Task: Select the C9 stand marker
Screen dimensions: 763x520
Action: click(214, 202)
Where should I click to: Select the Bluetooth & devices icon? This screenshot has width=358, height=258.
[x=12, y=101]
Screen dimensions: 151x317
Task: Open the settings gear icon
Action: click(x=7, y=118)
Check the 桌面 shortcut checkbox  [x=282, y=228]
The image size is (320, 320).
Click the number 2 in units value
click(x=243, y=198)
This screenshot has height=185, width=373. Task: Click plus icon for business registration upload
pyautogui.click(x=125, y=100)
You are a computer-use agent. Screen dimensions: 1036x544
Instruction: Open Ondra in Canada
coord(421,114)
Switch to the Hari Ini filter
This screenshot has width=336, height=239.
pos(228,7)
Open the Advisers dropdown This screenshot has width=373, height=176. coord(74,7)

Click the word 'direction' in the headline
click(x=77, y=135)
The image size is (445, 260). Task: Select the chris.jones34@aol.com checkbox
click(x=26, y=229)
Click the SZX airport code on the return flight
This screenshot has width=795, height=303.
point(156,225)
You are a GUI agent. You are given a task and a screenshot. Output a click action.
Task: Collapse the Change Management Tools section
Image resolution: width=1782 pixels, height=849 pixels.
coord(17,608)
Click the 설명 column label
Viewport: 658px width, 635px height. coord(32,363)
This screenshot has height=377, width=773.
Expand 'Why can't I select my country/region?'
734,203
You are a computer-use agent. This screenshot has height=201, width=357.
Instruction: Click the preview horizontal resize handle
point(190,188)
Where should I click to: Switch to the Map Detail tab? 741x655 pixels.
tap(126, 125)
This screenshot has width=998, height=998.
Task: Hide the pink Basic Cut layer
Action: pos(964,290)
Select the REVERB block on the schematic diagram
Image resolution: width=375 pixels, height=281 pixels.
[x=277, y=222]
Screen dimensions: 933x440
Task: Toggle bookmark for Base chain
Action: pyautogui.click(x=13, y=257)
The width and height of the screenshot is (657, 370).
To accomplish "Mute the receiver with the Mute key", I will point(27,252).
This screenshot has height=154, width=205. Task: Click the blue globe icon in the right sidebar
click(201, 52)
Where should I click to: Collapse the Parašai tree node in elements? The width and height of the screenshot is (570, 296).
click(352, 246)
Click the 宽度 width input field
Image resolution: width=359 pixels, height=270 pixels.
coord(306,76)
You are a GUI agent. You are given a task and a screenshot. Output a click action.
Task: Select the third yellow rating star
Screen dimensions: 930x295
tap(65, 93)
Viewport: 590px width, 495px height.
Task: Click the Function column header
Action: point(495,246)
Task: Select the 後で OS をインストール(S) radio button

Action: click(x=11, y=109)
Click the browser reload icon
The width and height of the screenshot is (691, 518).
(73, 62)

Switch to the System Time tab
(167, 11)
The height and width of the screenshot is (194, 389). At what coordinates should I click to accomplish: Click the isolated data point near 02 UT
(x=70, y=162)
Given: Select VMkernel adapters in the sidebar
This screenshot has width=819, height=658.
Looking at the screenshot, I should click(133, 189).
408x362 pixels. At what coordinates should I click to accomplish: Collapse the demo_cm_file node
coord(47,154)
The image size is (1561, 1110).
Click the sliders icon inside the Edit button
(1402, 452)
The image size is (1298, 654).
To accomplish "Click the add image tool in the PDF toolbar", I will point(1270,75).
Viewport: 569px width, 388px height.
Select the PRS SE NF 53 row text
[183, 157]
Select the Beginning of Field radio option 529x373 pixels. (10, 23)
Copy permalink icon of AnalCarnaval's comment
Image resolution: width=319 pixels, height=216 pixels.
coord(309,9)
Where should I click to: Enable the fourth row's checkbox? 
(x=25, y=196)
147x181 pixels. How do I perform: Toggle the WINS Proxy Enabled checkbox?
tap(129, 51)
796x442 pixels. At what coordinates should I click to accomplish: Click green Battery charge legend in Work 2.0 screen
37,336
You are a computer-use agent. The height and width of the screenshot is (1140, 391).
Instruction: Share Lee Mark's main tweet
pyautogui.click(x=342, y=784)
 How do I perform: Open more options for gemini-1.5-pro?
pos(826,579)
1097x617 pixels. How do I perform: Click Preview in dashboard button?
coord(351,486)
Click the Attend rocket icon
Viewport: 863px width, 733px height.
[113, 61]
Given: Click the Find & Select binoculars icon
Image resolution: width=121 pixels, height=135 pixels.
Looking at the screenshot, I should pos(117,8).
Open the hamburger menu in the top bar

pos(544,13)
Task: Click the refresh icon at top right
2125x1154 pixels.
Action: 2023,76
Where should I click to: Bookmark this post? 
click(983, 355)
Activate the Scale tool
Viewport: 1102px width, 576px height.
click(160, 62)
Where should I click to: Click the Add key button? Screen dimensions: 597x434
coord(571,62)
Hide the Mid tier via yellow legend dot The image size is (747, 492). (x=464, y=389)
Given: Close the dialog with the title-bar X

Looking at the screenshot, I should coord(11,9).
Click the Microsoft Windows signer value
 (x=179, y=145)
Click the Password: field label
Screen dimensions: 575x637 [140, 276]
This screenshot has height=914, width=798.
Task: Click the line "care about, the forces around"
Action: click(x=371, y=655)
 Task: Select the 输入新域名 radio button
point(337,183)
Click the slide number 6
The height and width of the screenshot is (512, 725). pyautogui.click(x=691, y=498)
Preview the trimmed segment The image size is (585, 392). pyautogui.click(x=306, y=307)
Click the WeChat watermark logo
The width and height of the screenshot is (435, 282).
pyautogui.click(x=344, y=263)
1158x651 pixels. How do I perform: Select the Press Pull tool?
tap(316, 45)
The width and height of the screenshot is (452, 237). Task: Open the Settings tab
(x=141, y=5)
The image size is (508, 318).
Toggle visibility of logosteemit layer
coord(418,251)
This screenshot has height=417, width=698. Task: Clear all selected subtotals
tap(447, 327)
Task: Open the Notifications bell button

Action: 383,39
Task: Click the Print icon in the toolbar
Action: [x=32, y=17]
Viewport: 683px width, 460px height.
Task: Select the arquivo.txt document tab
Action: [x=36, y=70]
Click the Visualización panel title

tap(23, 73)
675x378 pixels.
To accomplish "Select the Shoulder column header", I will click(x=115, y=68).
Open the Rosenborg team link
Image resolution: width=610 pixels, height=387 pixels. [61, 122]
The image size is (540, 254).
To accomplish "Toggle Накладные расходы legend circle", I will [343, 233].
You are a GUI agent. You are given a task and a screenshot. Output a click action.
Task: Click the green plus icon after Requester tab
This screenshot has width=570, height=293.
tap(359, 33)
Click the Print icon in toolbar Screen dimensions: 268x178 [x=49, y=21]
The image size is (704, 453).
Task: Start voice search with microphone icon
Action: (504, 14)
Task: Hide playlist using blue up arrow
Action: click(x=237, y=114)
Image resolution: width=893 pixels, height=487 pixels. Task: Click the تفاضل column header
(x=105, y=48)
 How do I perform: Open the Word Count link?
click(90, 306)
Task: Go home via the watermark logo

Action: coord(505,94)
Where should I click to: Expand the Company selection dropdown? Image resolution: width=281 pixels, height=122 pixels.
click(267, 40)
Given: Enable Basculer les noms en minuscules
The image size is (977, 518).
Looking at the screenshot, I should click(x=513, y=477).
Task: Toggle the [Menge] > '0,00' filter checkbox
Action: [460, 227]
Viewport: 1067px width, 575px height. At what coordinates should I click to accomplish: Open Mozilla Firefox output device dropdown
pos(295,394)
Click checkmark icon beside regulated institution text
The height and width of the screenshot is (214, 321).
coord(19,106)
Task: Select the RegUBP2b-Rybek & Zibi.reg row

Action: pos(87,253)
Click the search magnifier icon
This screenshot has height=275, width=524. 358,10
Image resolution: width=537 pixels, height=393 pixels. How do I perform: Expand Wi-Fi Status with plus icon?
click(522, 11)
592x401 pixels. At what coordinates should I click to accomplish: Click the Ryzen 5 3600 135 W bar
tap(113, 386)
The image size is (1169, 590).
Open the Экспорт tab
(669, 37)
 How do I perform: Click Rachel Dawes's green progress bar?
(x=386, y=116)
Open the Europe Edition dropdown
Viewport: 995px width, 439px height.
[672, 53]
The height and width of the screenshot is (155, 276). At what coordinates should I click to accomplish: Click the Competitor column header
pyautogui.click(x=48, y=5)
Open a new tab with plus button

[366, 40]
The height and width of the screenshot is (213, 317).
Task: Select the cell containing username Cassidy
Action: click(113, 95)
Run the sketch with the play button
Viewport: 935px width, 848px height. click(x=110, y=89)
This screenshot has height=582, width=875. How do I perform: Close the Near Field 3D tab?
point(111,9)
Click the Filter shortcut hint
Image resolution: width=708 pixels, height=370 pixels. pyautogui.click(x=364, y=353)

==========

> [What to work on]
A single figure is the whole answer: the number of lines in the listing that contain the word "computer".

> [Answer for the task]
3